**Problem to solve**: Return the records verbatim from the line with "This screenshot has height=1200, width=619." to the line with "center [73, 753].", leaving out the pictures.

**Extracted records**:
━━━━━━━━━━━━━━━━━━━━━━━━━━━━━━
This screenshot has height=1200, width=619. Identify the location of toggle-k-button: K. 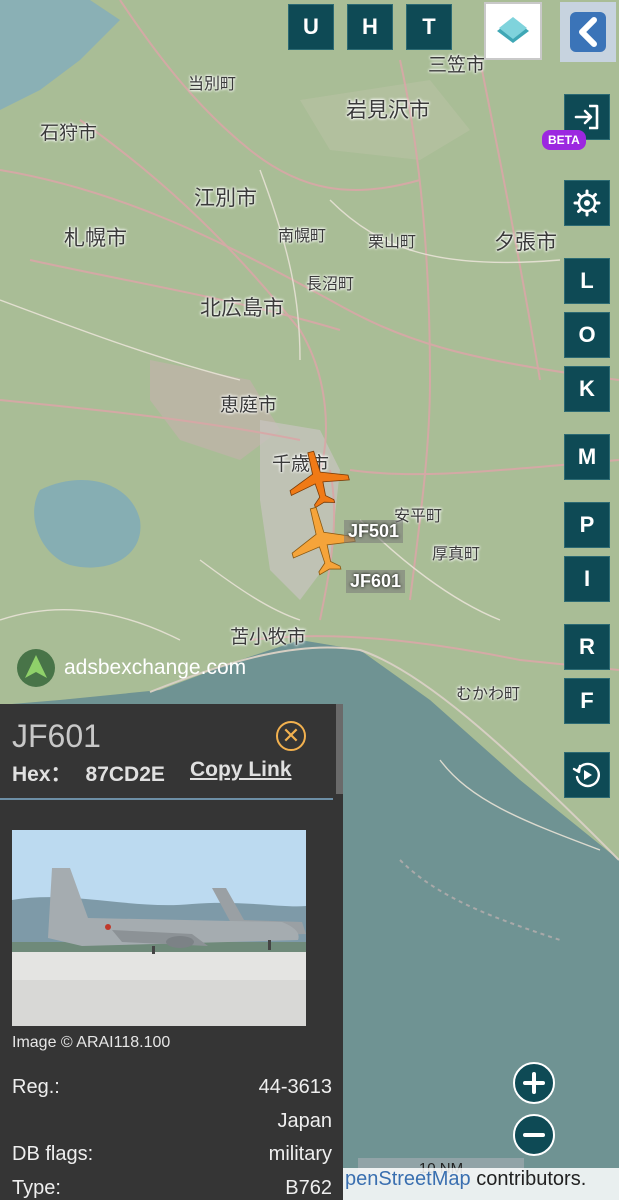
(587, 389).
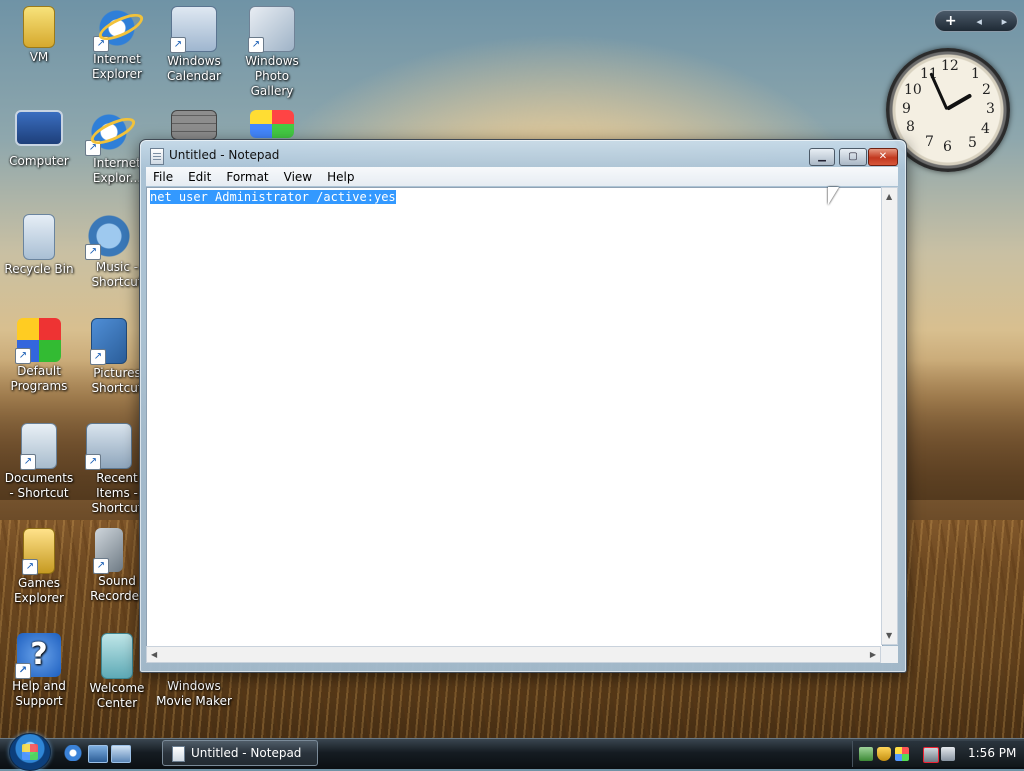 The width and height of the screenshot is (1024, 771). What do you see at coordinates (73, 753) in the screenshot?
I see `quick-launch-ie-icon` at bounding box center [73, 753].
━━━━━━━━━━━━━━━━━━━━━━━━━━━━━━
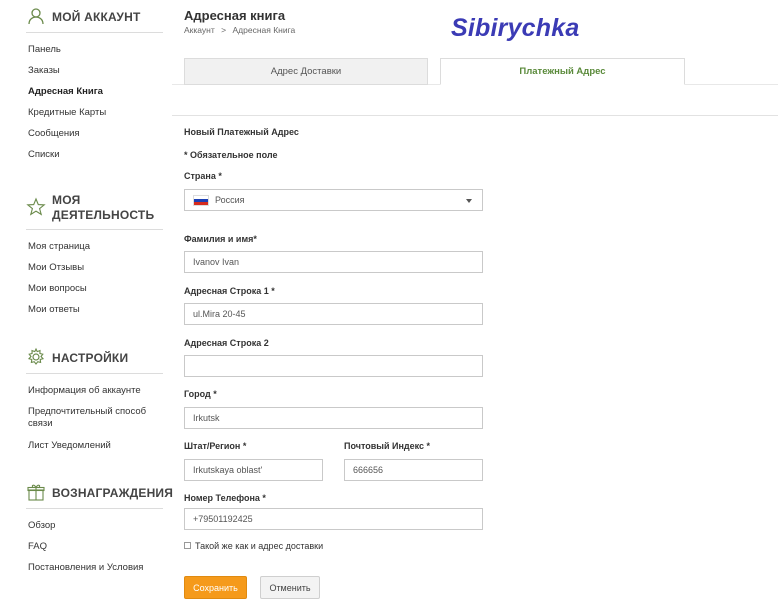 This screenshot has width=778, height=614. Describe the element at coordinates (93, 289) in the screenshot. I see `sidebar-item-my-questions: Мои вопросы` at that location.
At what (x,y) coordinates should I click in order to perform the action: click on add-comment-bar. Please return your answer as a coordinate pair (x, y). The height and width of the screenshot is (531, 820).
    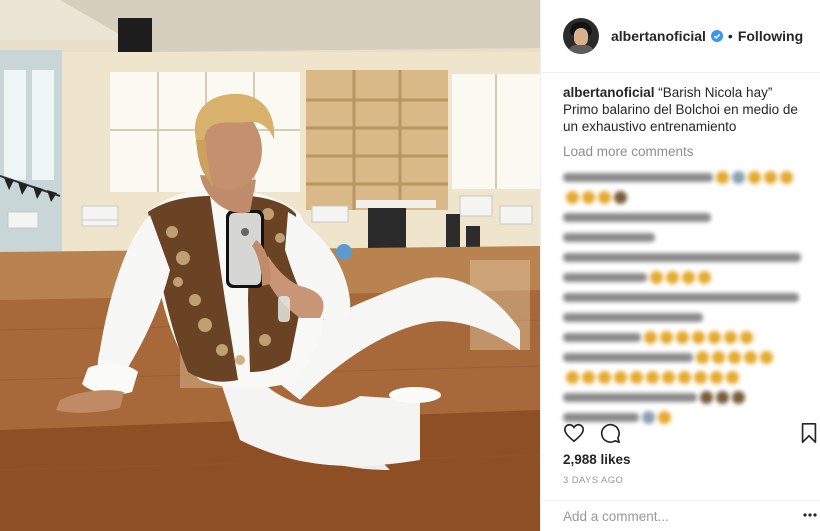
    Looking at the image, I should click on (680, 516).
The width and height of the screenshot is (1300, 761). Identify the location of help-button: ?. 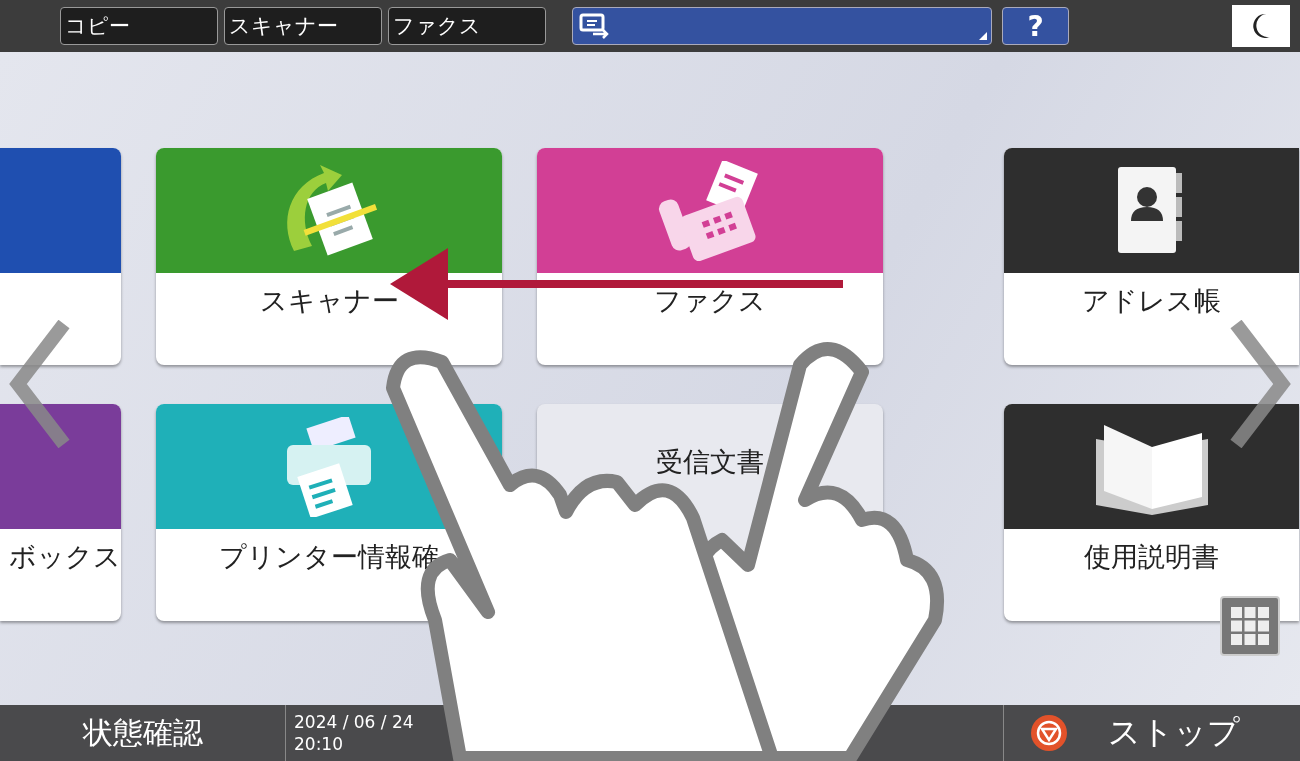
━━━━━━━━━━━━━━━━━━━━━━━━━━━━━━
**Result for this task**:
This screenshot has height=1200, width=619. Identify the location of toggle-k-button: K. 
(587, 389).
 The width and height of the screenshot is (1024, 771). What do you see at coordinates (73, 753) in the screenshot?
I see `quick-launch-ie-icon` at bounding box center [73, 753].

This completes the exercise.